I've reviewed all of the regexes, and I stand by the vast majority of
them. The PCRE regular expression module is a versatile text scanning
language, which is compiled to bytecode and executed in a VM, very much
like PHP. It just so happens that for most text processing tasks where
there is a choice between PHP or PCRE, PCRE is faster. In certain special
cases, it's possible to gain extra performance by using primitive text
scanning functions like strpos() which are implemented in C. Where this is
possible, I have done so. But if you want to, say, find the first match
from a list of strings in a single subject, searching from a given offset,
then the fastest way to do it in standard PHP is a regex with the /S modifier.

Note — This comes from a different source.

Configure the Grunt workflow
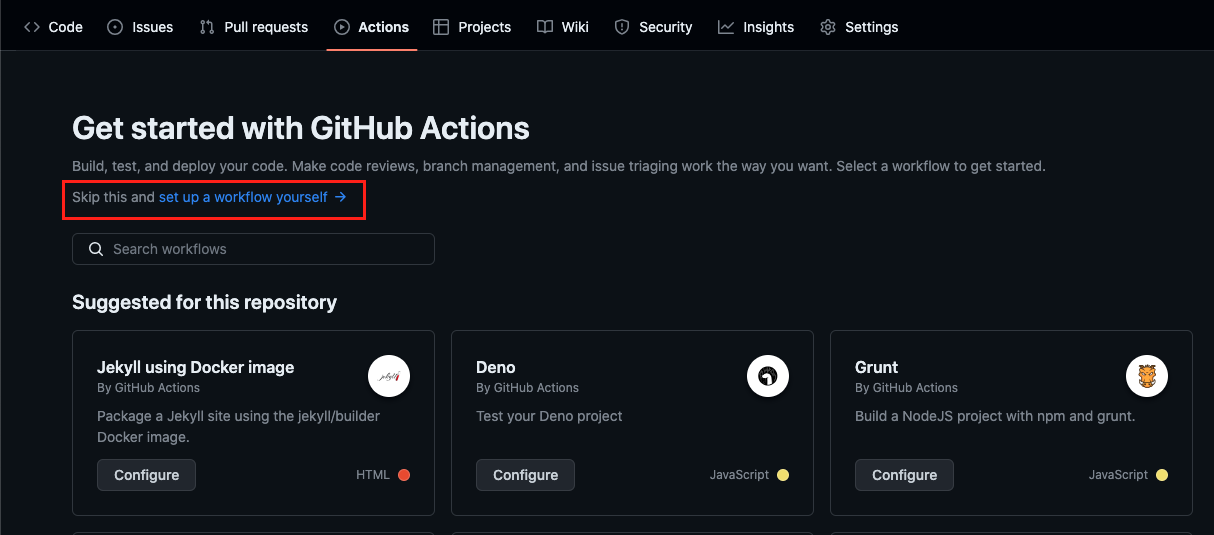 click(904, 475)
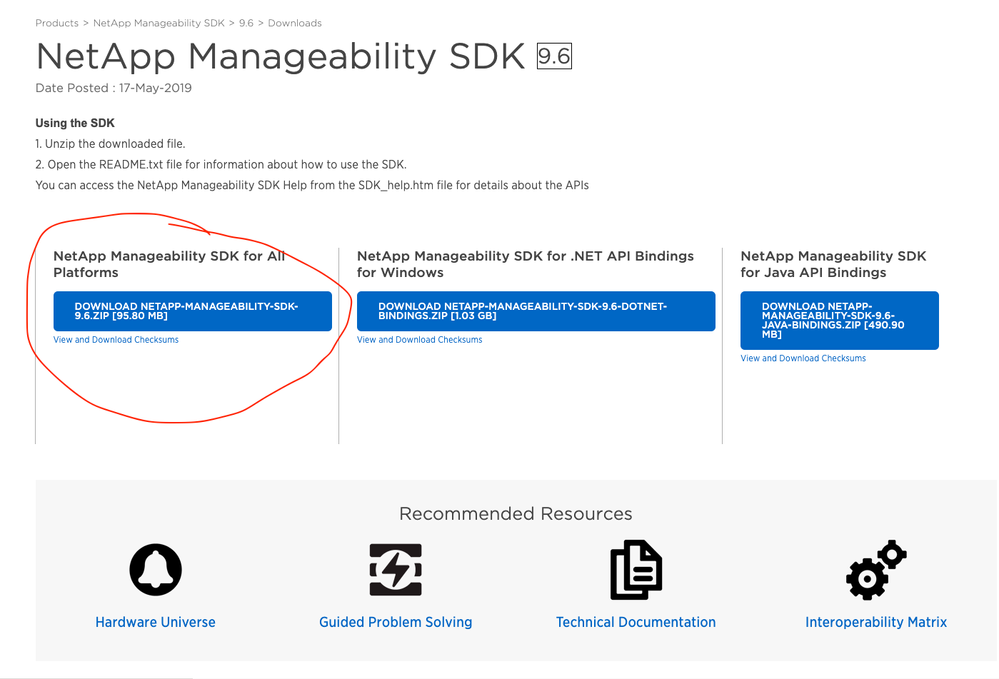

In two cases, I found the available algorithms accessible from standard
PHP to be inconveniently slow, so I wrote the FSS and wikidiff2 extensions
in C and C++ respectively.

Perhaps, like so many computer science graduates, you are enamored with
the taxonomy of formal grammars and the parsers that go with them. There
are a number of problems with these traditional solutions.

Firstly, there are theoretical problems. The concept of a regular grammar
is not versatile enough to describe languages such as XML, and not
descriptive enough to allow unambiguous parse tree production from a
language like wikitext. It's trivial to invent irregular grammars which
can be nonetheless processed in linear time. My aims for wikitext, namely
that it be easy for humans to write but fast to convert to HTML, do not
coincide well with the taxonomy of formal grammars.

Secondly, there are practical problems. Past projects attempting to parse
wikitext using flex/bison or similar schemes have failed to achieve the
performance of the present parser, which is surprising because I didn't
think I was setting the bar very high. You can bet that if I ever rewrote
it in C++ myself, it would be much faster. The PHP compiler community is
currently migrating away from LALR towards a regex-based parser called
re2c, mostly for performance reasons.

Thirdly, there is the fact that certain phases of MediaWiki's parser are
already very similar to the textbook parsers and can be analysed in those
terms. The main difference is that our parser is better optimised. For
example, the preprocessor acts like a recursive descent parser, but with a
non-recursive frontend (using an internal stack), a caching phase, and a
parse tree expansion phase with special-case recursive to iterative
transformations to minimise stack depth.

Yet another post:
> I don't believe a computer scientist would have a huge problem writing 
> a proper parser. Are any of the core developers computer scientists?

Frankly, as an ex-physicist, I don't find the field of computer science
particularly impressive, either in terms of academic rigour or practical
applications. I think my time would be best spent working as a software
engineer for a cause that I believe in, rather than going back to
university and studying another socially-disconnected field.